PhRMA’s ideas include: limiting the supply of opioid medications to 7-days for acute pain, mandating prescriber training, expanding access to treatment and overdose reversal agents, further implementing the use of prescription drug monitoring programs, developing non-opioid and non-addictive treatments for pain and expanding law enforcement’s ability to shut down sources of diversion.
Another new effort announced Monday by Aetna aims to reduce overdose deaths by waiving the co-pay for Narcan for fully insurer members starting January 1. The insurer previously ended pre-authorization requirements for buprenorphine products in March for commercial members.

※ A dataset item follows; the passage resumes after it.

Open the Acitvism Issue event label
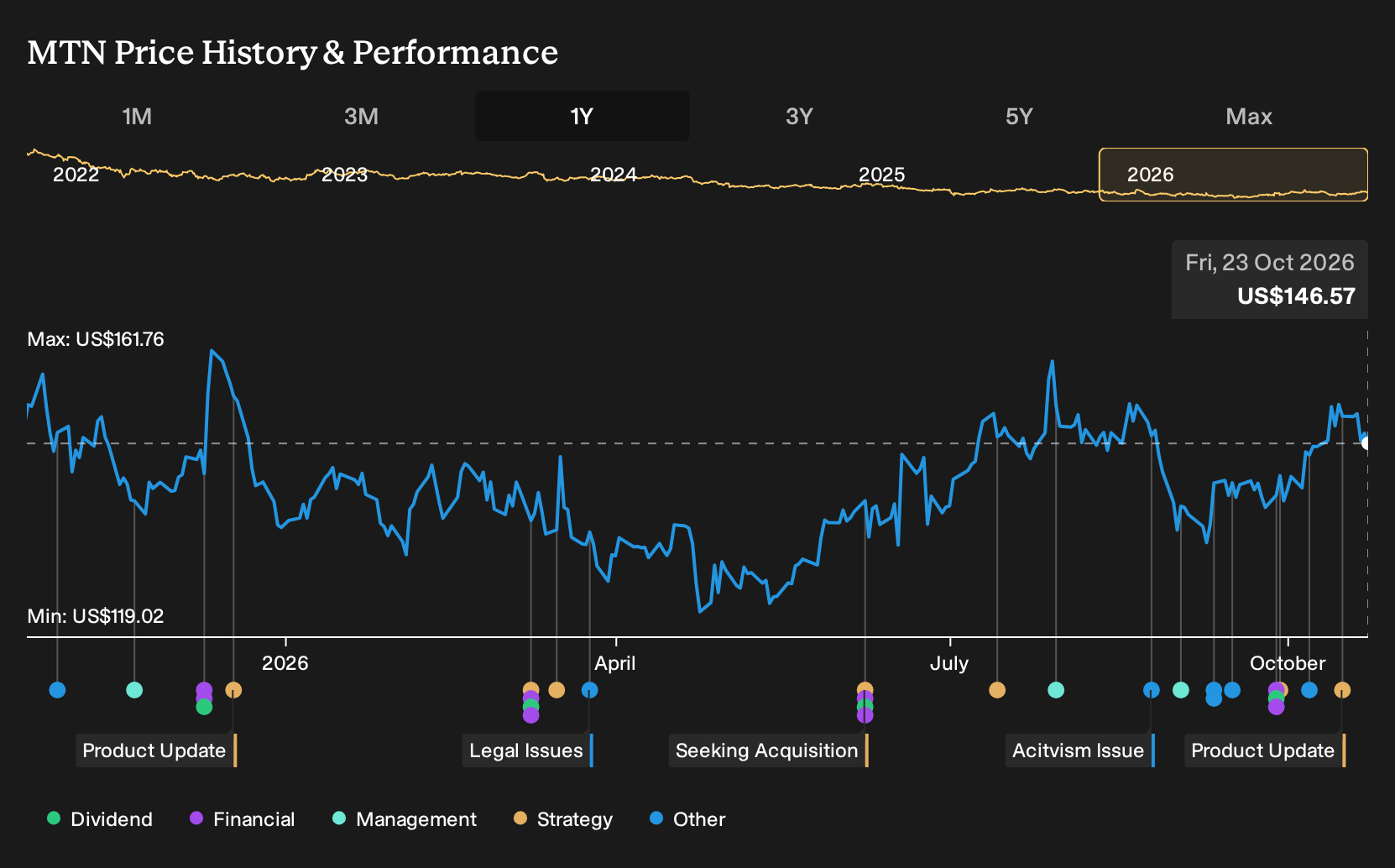Screen dimensions: 1395x868 [x=1080, y=750]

But the new NEJM paper calls into doubt if such efforts are enough: the researchers found that PDMPs and efforts to reformulate certain opioids as examples of policies that have had a mixed effect.
“Rigorous studies are showing that PDMPs are most effective when they have robust design features, such as weekly updates, or when legislation mandates their use. When such features aren’t included and use is optional, clinician adoption is disappointingly low and valuable data are neglected,” the paper states.
One good piece of news is that opioid misuse among teens has dropped to historical lows, according to a National Institutes of Health survey also out this week. In the past year, misuse of Oxycontin stood at 2.7% among high school seniors, a drop from a peak of 5.5% in 2005. National Institute on Drug Abuse Director Nora Volkow said the drop may suggest that some public health programs are working.
“The bottom line is that because there is no silver bullet that can solve this problem overnight, we have to pursue a comprehensive, holistic approach that targets the many different drivers contributing to the crisis,” PhRMA spokesperson Caitlin Carroll told Healthcare Dive.
A House Energy & Commerce Committee GOP spokesperson agreed, telling Healthcare Dive that the committee is focused on “many small, meaningful things we can do to stem the tide,” pointing to efforts to oversee implementation of Comprehensive Addiction and Recovery Act and the 21 Century Cures Act.
But the spokesperson sidestepped a question if more funding is needed to effectively respond to the crisis.
President Trump declared the epidemic a public health emergency, but has not allocated new funding that advocates say is urgently needed.